Dienstag, Oktober 1, 2024

Das war keine Protestwahl

Die Kommentare der Nationalratswahlen 2024 außerhalb Österreichs bauen ihre Artikel und Bildstrecken auf Herbert Kickl auf. Die Personalisierung entspricht der Vermarktungslogik der Medien. Ungesagt bleibt aber: Das war keine Protestwahl und keine Wahl der Person Herbert Kickl. Das ist der Triumph des Neo-Faschismus in Österreich.

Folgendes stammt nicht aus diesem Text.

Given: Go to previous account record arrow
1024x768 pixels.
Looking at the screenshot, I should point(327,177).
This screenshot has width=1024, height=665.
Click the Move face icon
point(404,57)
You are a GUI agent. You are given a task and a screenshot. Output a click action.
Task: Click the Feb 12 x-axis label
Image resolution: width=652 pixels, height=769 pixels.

Zum dritten Mal nach Josef Klaus im Jahr 1970 und Wolfgang Schüssel im Jahr 2006 hat ein ÖVP-Kanzler mit einer Mehrheit im Nationalrat diese Mehrheit bei Wahlen verloren. Trotz der finanzstärksten Medienkorruption in der Geschichte Österreichs, obwohl sie den ganzen ORF und praktisch alle Zeitungen hinter sich hat, verliert die ÖVP über zehn Prozentpunkte und erreicht das schlechteste Wahlergebnis in der Zweiten Republik. Die FPÖ macht es anders: Über sie wird so oder so berichtet. Dämonisierung statt Aufklärung macht die Dämonen noch interessanter. Es ist egal, was über die FPÖ und Herbert Kickl in den Zeitungen steht. Es ist egal, dass er autoritäre Politik machen will. Er ist der große Aufmacher. Auf allen Fotos in ausländischen Medien über die Wahlen in Österreich ist er abgebildet: vor der Wahl und nach der Wahl.

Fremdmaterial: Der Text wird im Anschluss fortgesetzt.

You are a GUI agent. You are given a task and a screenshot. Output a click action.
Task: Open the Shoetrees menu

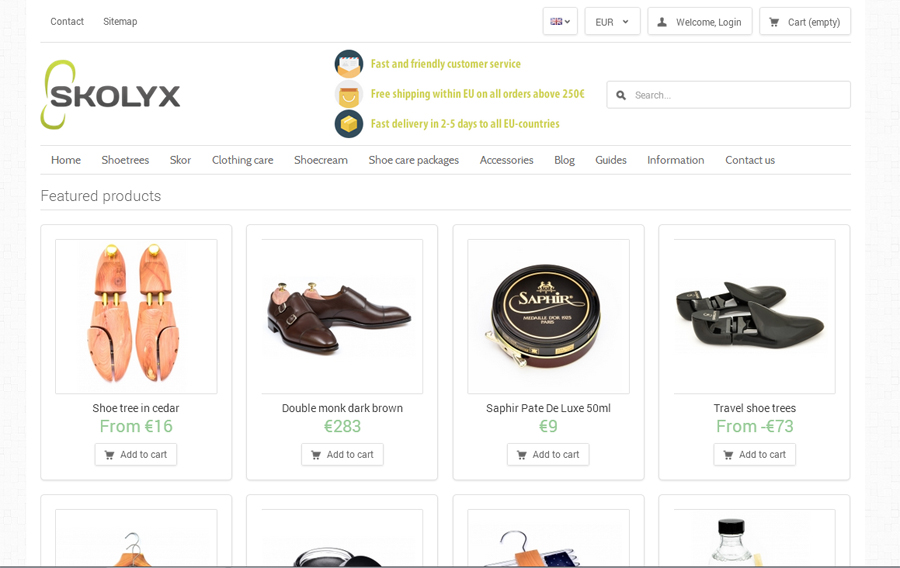(125, 160)
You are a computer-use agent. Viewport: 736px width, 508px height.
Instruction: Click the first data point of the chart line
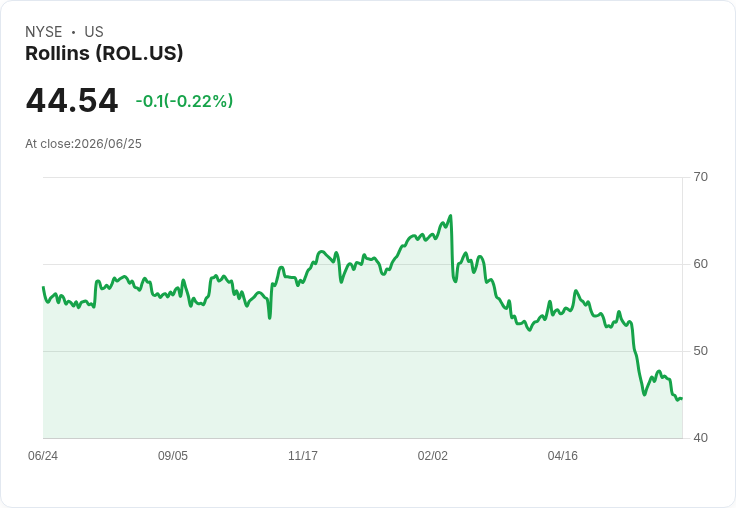[43, 287]
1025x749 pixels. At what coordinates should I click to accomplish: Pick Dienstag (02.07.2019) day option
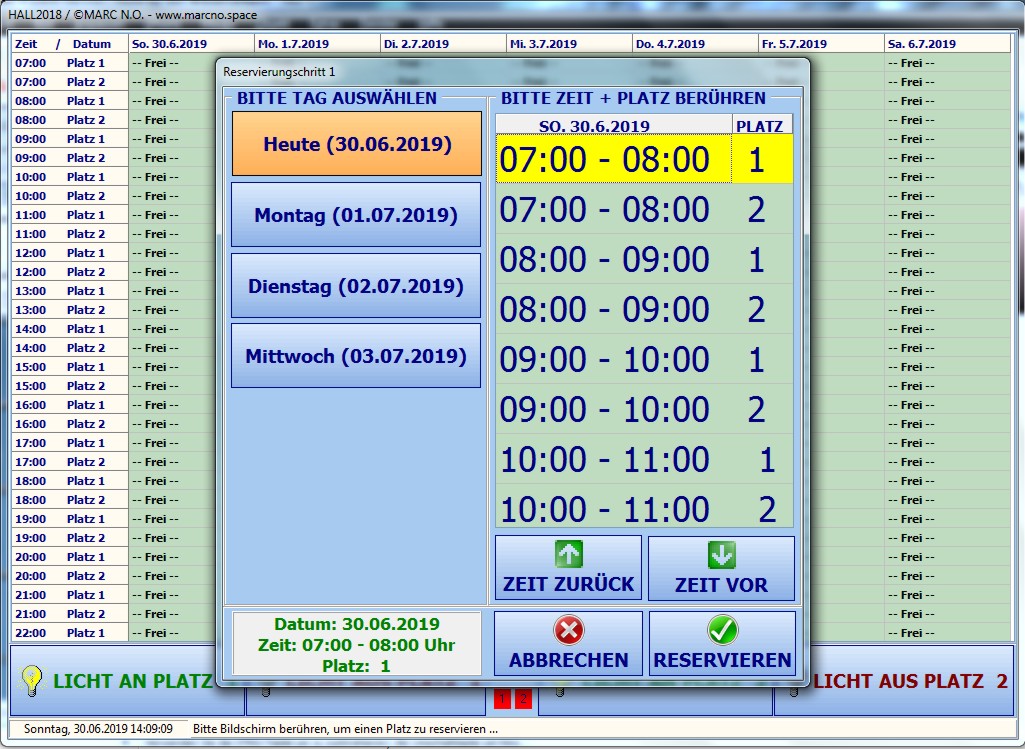356,286
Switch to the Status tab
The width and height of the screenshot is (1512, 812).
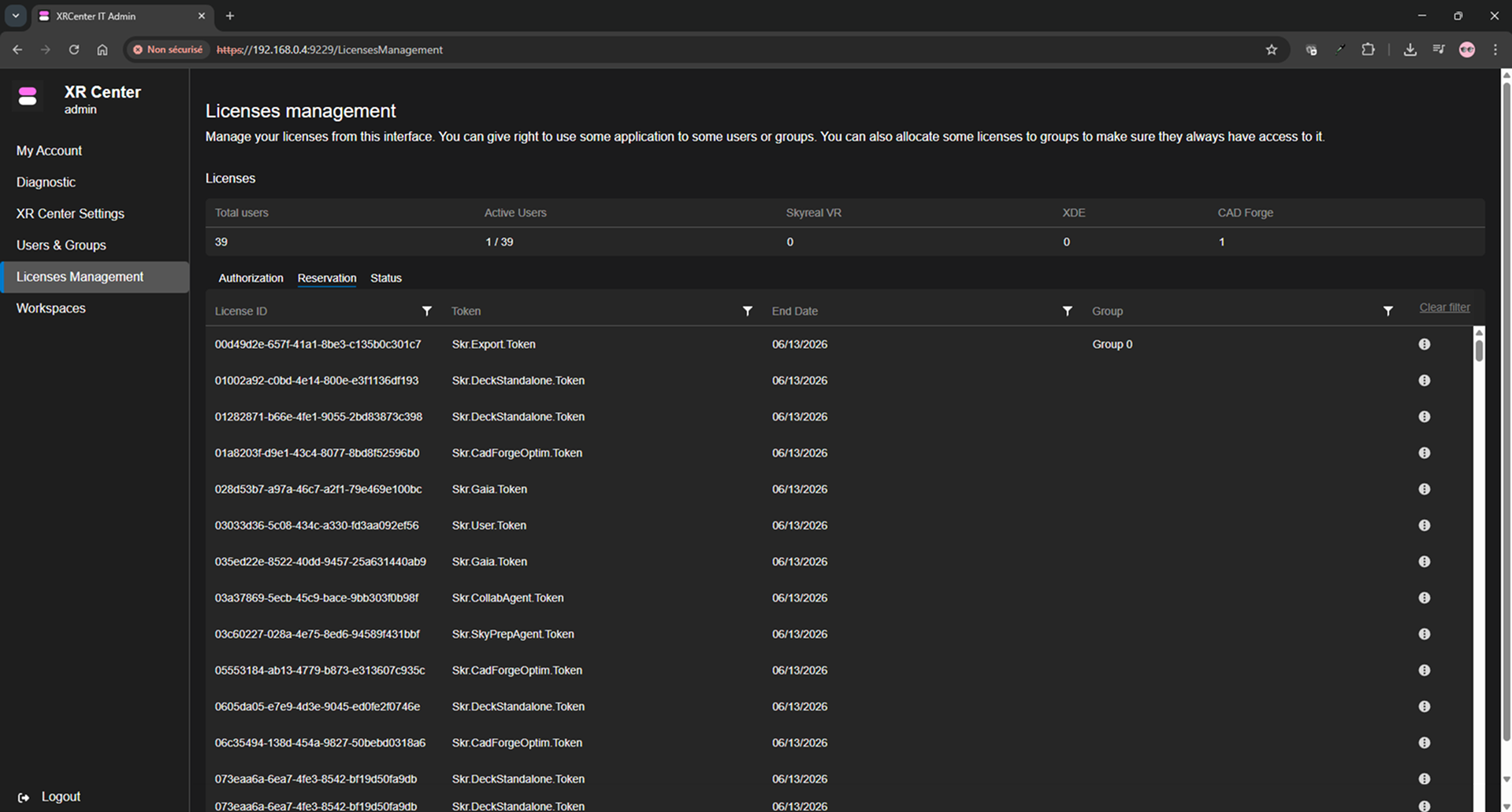click(385, 278)
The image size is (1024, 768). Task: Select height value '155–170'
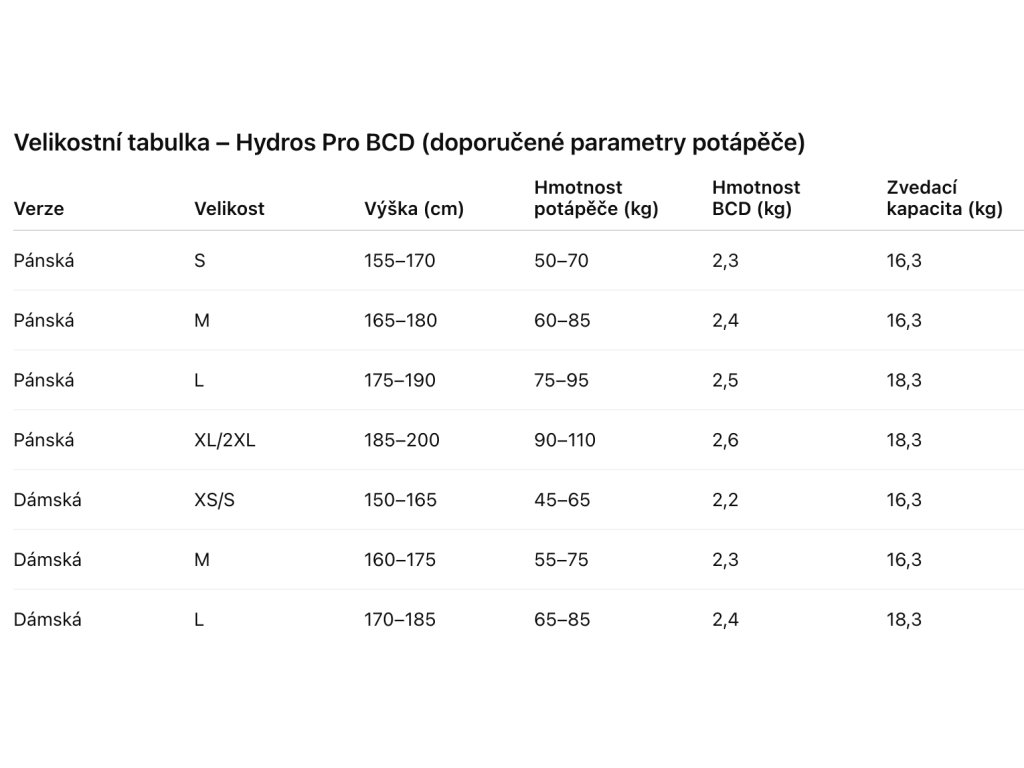pos(400,261)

Autoritäre Politik baut nicht nur auf geschichtslose Generationen, sie bringt selbst eine solche hervor. Geschichtslose Generationen sind ein leichtes Opfer von Revisionismus. Und der Revisionismus Österreichs, in dem bald eine revisionistische Partei die meisten Nationalratssitze halten wird, hat schon am Wahlabend begonnen.

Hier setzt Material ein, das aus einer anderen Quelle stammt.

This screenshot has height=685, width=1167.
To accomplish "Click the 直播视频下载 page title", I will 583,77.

Meret Baumann in der Neuen Zürcher Zeitung:

Mit einem erdrutschartigen Zuwachs von 13 Prozent ist die FPÖ laut der Hochrechnung des ORF die klare Siegerin der österreichischen Parlamentswahl. Die Rechtspopulisten kommen auf einen Wähleranteil von 29 Prozent und übertreffen deutlich ihr bisher bestes Resultat, das sie 1999 unter Jörg Haider erreicht hatten [Spitzenkandidat der FPÖ im Jahr 1999 war Thomas Prinzhorn, Anm. DW]. Noch wichtiger ist, dass die Freiheitlichen überhaupt an der Spitze liegen. Auf nationaler Ebene war ihnen das erstmals bei der EU-Wahl vom Juni gelungen.

Für Österreich ist das eine Zäsur, auch weil der FPÖ-Chef Herbert Kickl damit einen legitimen Anspruch auf das Kanzleramt stellen kann. Das Resultat entspricht zwar den Erwartungen: Die Freiheitlichen führten bereits seit Anfang 2023 sämtliche Umfragen an. Dennoch wird es dem Land in den kommenden Wochen intensive Debatten bescheren.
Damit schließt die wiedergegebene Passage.